After many years of showing mainly in Paris and New York, he has just announced that this year he will be returning to London Fashion Week for a first time in 10 years. The somewhat nano display (containing just 9 outfits) at the Melissa Galleria is just a fraction of his most memorable designs, some of which were made popular by the likes of Kylie and Beyoncé.

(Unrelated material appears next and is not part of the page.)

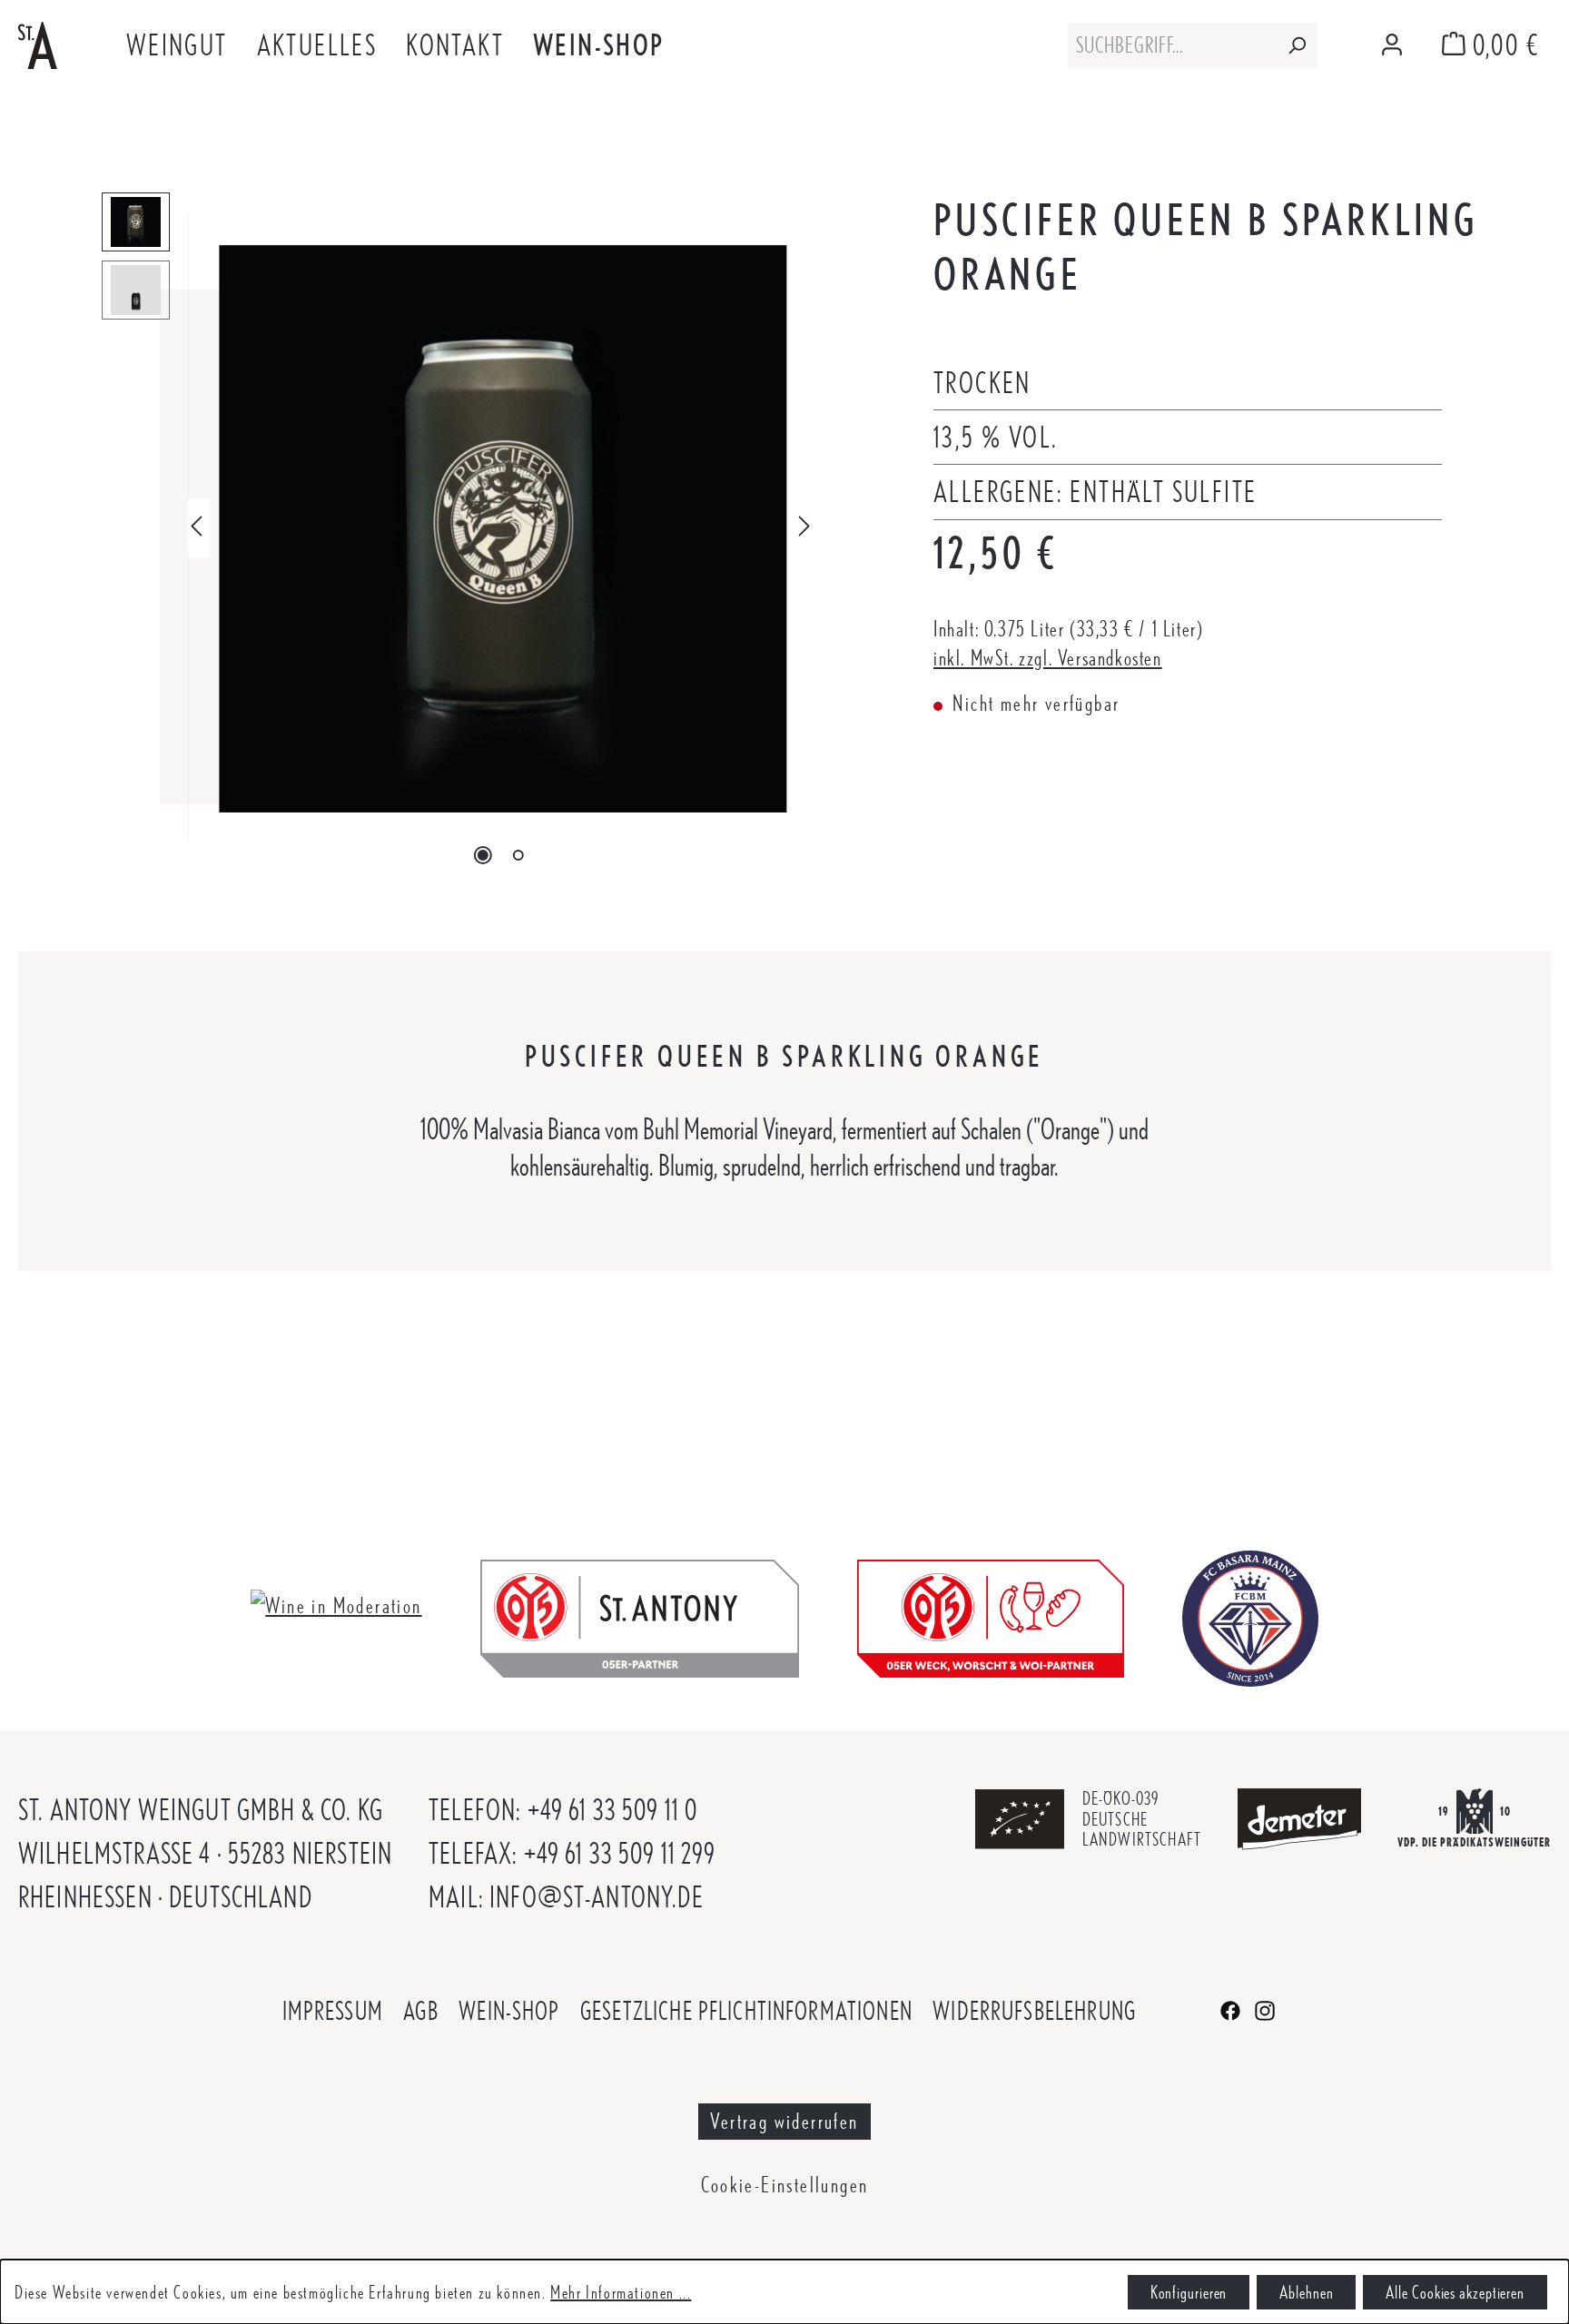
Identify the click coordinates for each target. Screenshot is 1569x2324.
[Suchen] (1296, 45)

It is refreshing to see that Mr Pugh has decided to show his new collection here in London, where he lives and works, it makes sense really, especially after such a long absence. Few would remember the first designs that propelled Pugh to his current status of avant-garde master. His first collection was largely influenced by the club kids culture and their typical love for oversized pieces, circular shapes and his use of balloons or plastics in various forms, exaggerating and distorting the body shape, not too dissimilar to Leigh Bowery's body of work. After a couple of Bowery-esque collections, Pugh took a more geometrical and monochromic approach to fashion and was able to shake off the early comparisons with Leigh.
 
 
 
I first met Gareth Pugh a few years ago when I was working on my book about the London Club-Kids scene. After a quick chat about the scene, I suggested that he write a short quote for the book because many of the new club kids were in awe with his work. He didn't decline right away, but having managed to divert from the scene and finally achieved the recognition he craved, it was obvious that he didn't want to be associated with that scene. In the weeks that followed our meeting my emails to him hit a rock and it was clear that he would not have his name put in the same sentence with the term Club Kid ever again...I beg to differ.